▸ EXERCISE GOAL: Take the records below and extract, word for word, the lines from the one containing "Instruction: Open the" through the final line, inclusive. Omit pictures.

DATA RECORDS: Begin

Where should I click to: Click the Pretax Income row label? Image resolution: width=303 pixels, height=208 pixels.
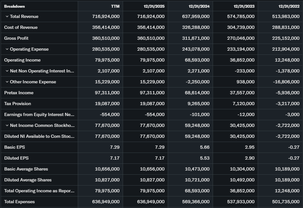coord(19,93)
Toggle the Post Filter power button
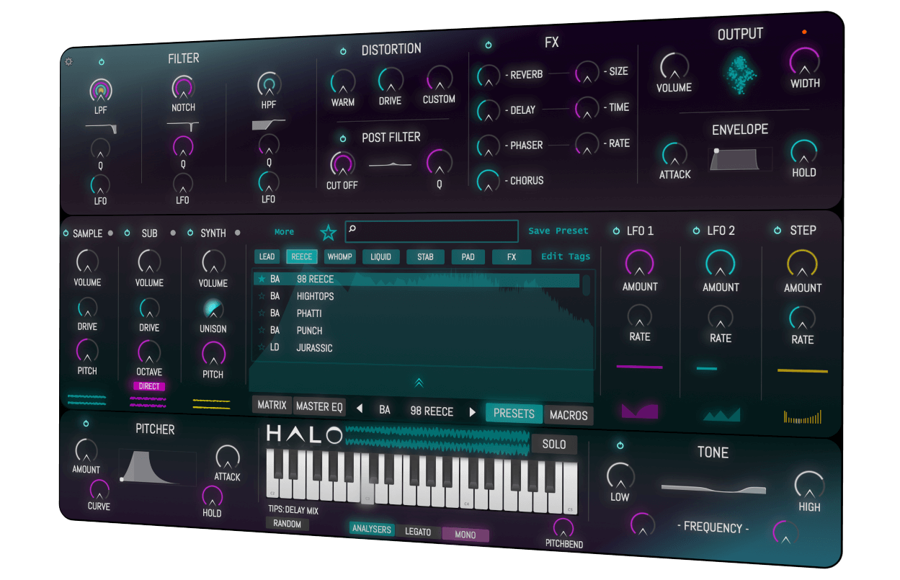 pyautogui.click(x=343, y=138)
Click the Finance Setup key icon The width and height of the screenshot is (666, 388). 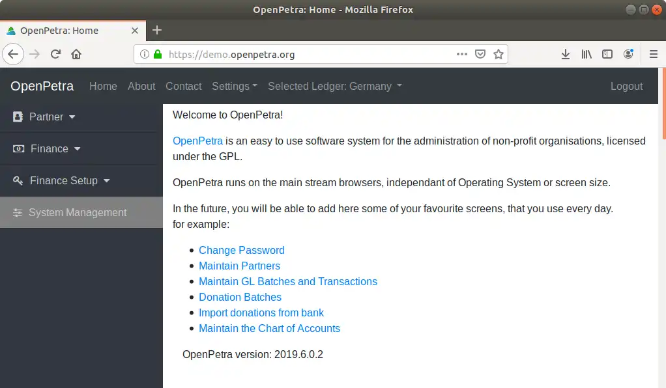pos(18,181)
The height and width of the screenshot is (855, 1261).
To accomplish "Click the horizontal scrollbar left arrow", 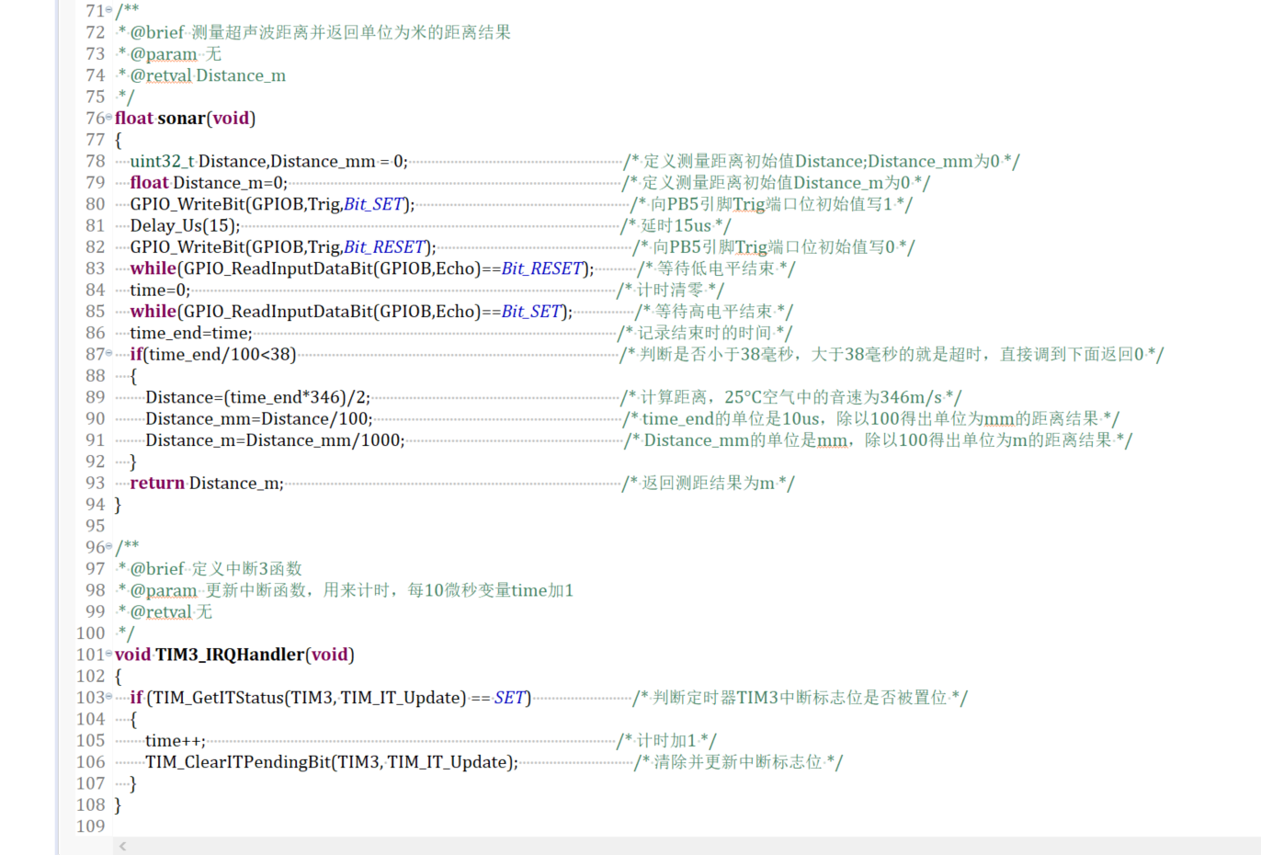I will click(122, 846).
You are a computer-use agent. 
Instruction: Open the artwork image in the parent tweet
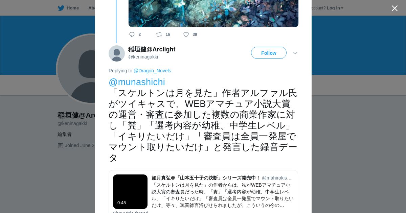(213, 14)
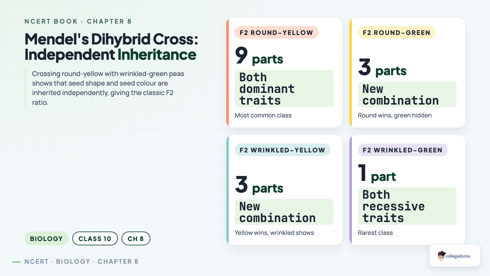Click the '1 part' figure
The image size is (490, 276).
coord(377,173)
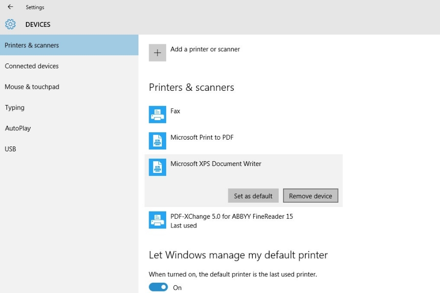
Task: Click the back arrow in Settings
Action: tap(10, 7)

DATA RECORDS: End

▸ ANSWER FOR THIS EXERCISE:
Instruction: Open the artwork image in the parent tweet
(213, 14)
Click the '1 part' figure
The image size is (490, 276).
coord(377,173)
Task: Click the back arrow in Settings
Action: tap(10, 7)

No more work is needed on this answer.